**Task description:**
Continue the blog post below, starting right after its last sentence.

**Source text:**
In closing for the night, I'd just like to say that I have been up really late tonight and so a tired DurDur makes for a sloppy blog post. I will probably modify this post tomorrow, but at least the rough ideas are in print.

After reading so many of my really old articles that i wrote years ago and have not looked at again until tonight, I feel like I need to give a big thank you to Paul (PuKa) Chamberlain, who has been with me during some really rough times, times that could've been close to the worst point of my life but were minimized thanks to his powerful abilities. Thank you, St. Paul (I'll tell the story about why he's a saint in my eyes later)




I think i'm going to go memorize the lyrics to "It's the End of the World as We Know It (and i feel fine)" tomorrow. Good night.

Saturday, October 11

Zen Buddhist Drinking Game (Use Tea!)

Well, life has been very turbulent for quite some time but i must say that clear skies are in the forecast. Now if I could only find a job...
Seriously, i should've had a job by now, but i've made the mistake of not pestering companies daily, which makes all the difference to companies who want to know who really wants that god damn piece of shit job.

And now i feel poised to strike them.

**Dataset content:**
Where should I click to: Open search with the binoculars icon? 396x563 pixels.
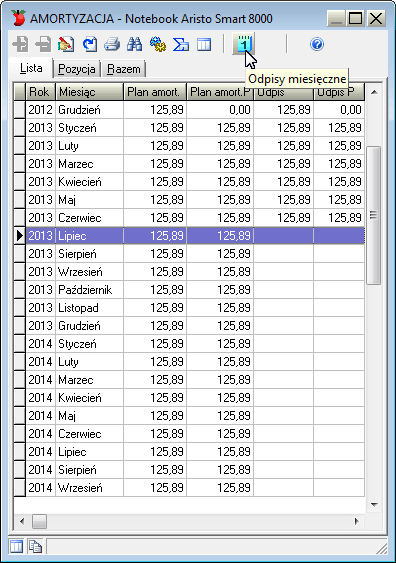point(135,45)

**Exercise response:**
I'm tired of being poor. I'm tired of spending days that i don't look for work constantly thinking that i should search as the day progresses (makes you not want to completely play because you feel as though you're going to go look for work in about 1/2 an hour, every half hour of the day). And, finally I feel like i have the strength and willpower to make businesses look at me and hire. Today, I felt as though I was having the day all to myself. And it was good.
Now, I should say that I would not be feeling this way were it not for the all out 1 on 1 WORLD WAR 3 (tm) that went on between me and my sister, as she made me hit a really LOW point of emotion (I'll admit, she struck chords in me that only family/Kittens/chitsupo's can strike, making me cry. I have cried only twice these past 3 months, and before that haven't cried since I was 12, not even able to if i wanted) and during it all, my dad told me to take the day off. I felt like I really needed to go visit these business people because i haven't visited them in quite a while, but, in addition to my dad telling me to take it off, I felt as though I was in no state to talk to these people (I looked like hell physically and so talking to them would've been a bad thing).

I felt like I needed a hug. Jamie, you complete me.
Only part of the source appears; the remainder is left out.